Scientists Invent Moving Slime that can Be Used in Human Digestive Systems
Updated: Feb 24, 2023
Scientists have created a moving magnetic slime capable of encircling smaller objects, self-healing and “very large deformation” to squeeze and travel through narrow spaces. The slime, which is controlled by magnets, is also a good electrical conductor and can be used to interconnect electrodes, its creators say.
Prof Li Zhang, of the Chinese University of Hong Kong, who co-created the slime, emphasised that the substance was real scientific research and not an April fool’s joke, despite the timing of its release. The slime contains magnetic particles so that it can be manipulated to travel, rotate, or form O and C shapes when external magnets are applied to it. The blob was described in a study published in the peer-reviewed journal Advanced Functional Materials as a “magnetic slime robot”.

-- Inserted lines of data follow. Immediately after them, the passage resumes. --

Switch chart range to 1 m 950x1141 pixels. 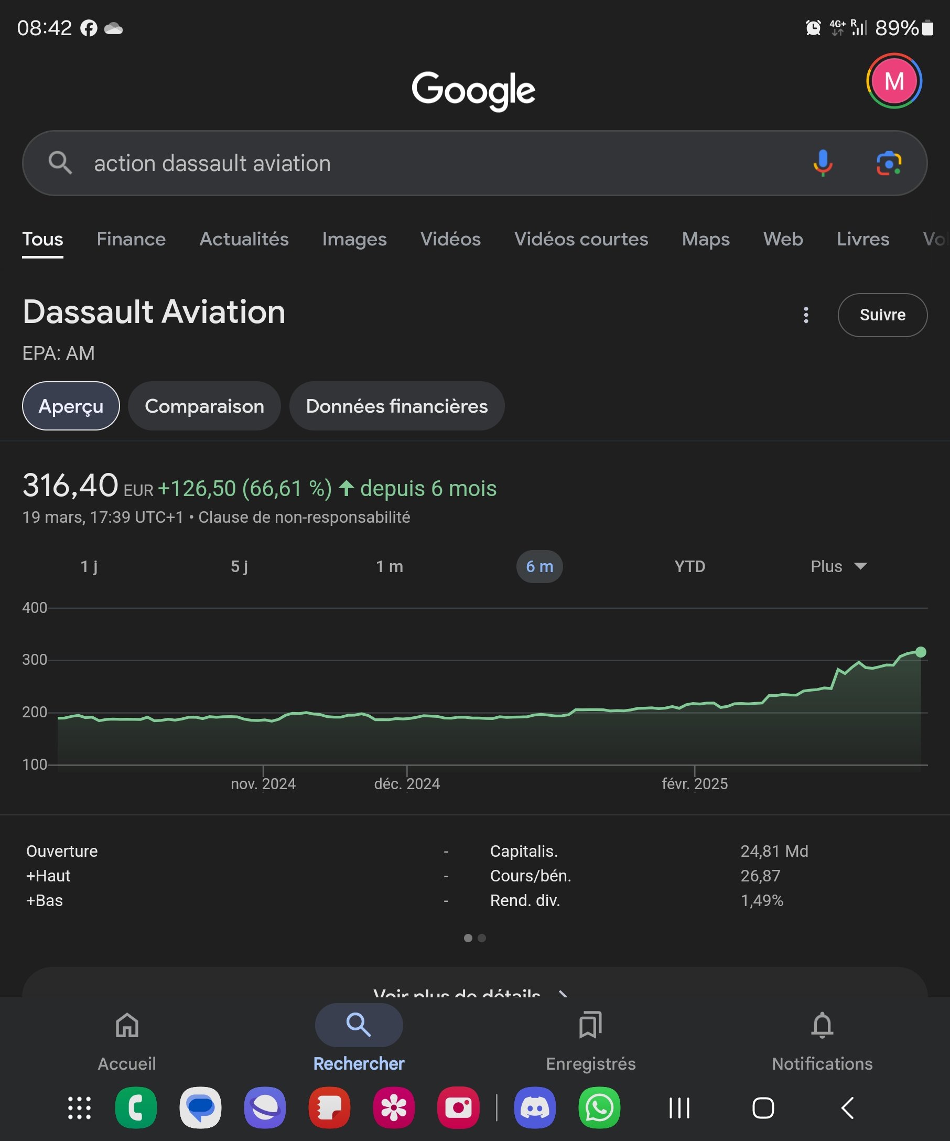tap(389, 566)
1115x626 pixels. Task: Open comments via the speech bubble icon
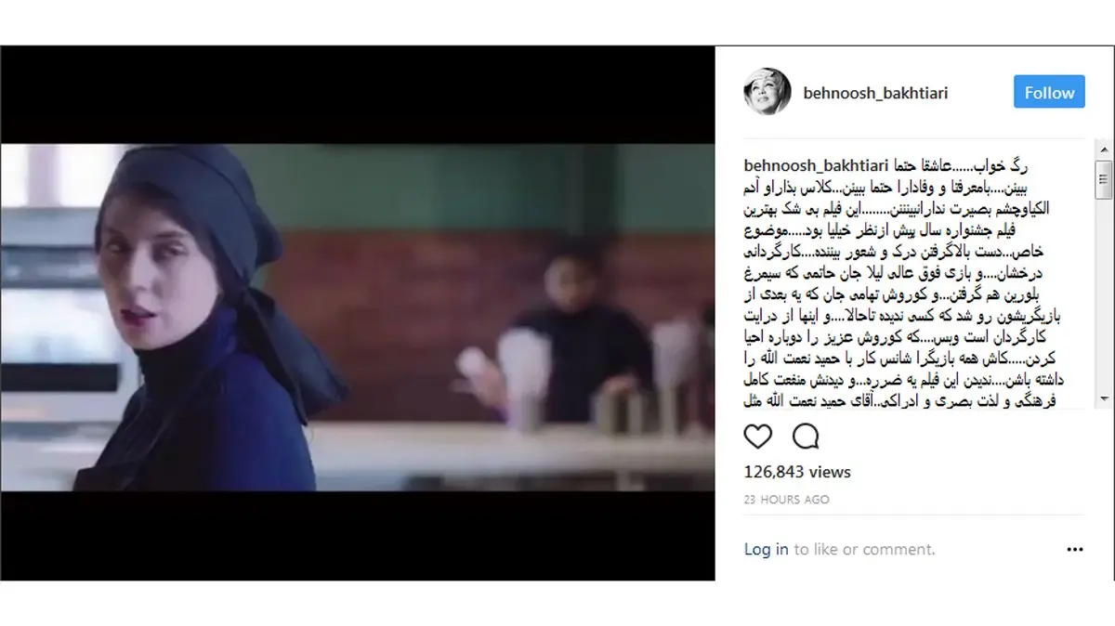point(806,437)
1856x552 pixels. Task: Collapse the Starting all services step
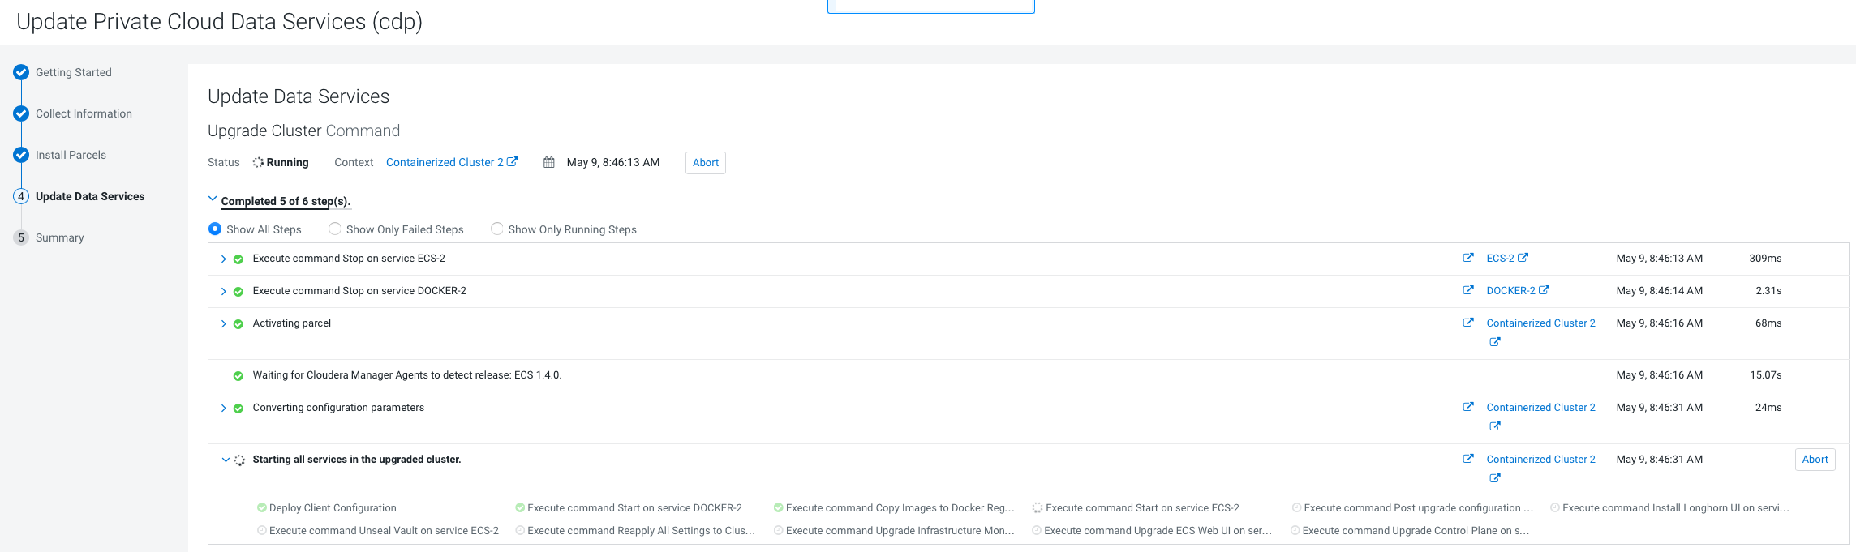pos(226,460)
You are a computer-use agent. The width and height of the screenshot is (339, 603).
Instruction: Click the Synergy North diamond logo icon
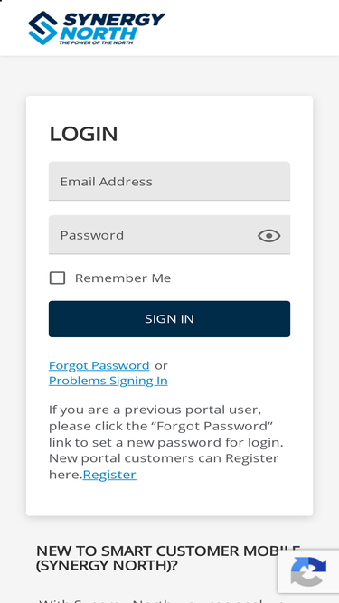click(43, 28)
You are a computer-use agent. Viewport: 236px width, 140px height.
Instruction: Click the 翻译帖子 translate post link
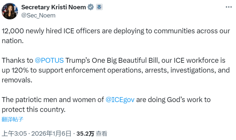point(13,119)
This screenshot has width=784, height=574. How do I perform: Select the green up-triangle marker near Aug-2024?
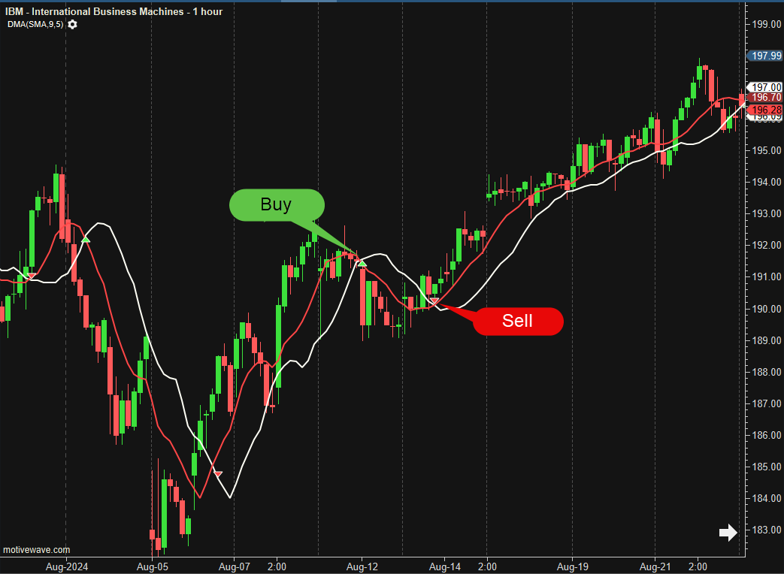pos(86,239)
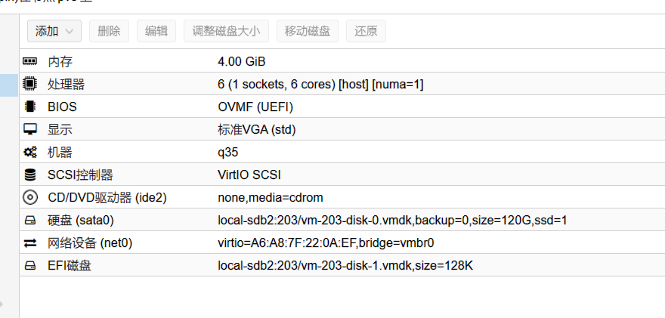The image size is (665, 318).
Task: Click the BIOS chip icon
Action: tap(30, 107)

The slime has “visco-elastic properties”, Zhang said, meaning that “sometimes it behaves like a solid, sometimes it behaves like a liquid”. It is made of a mixture of a polymer called polyvinyl alcohol, borax – which is widely used in cleaning products – and particles of neodymium magnet.
While the team have no immediate plans to test it in a medical setting, the scientists envisage the slime could be useful in the digestive system, for example in reducing the harm from a small swallowed battery.
The magnetic particles in the slime, however, are toxic themselves. The researchers coated the slime in a layer of silica – the main component in sand – to form a hypothetically protective layer. “The safety would also strongly depend on how long you would keep them inside of your body,” Zhang said.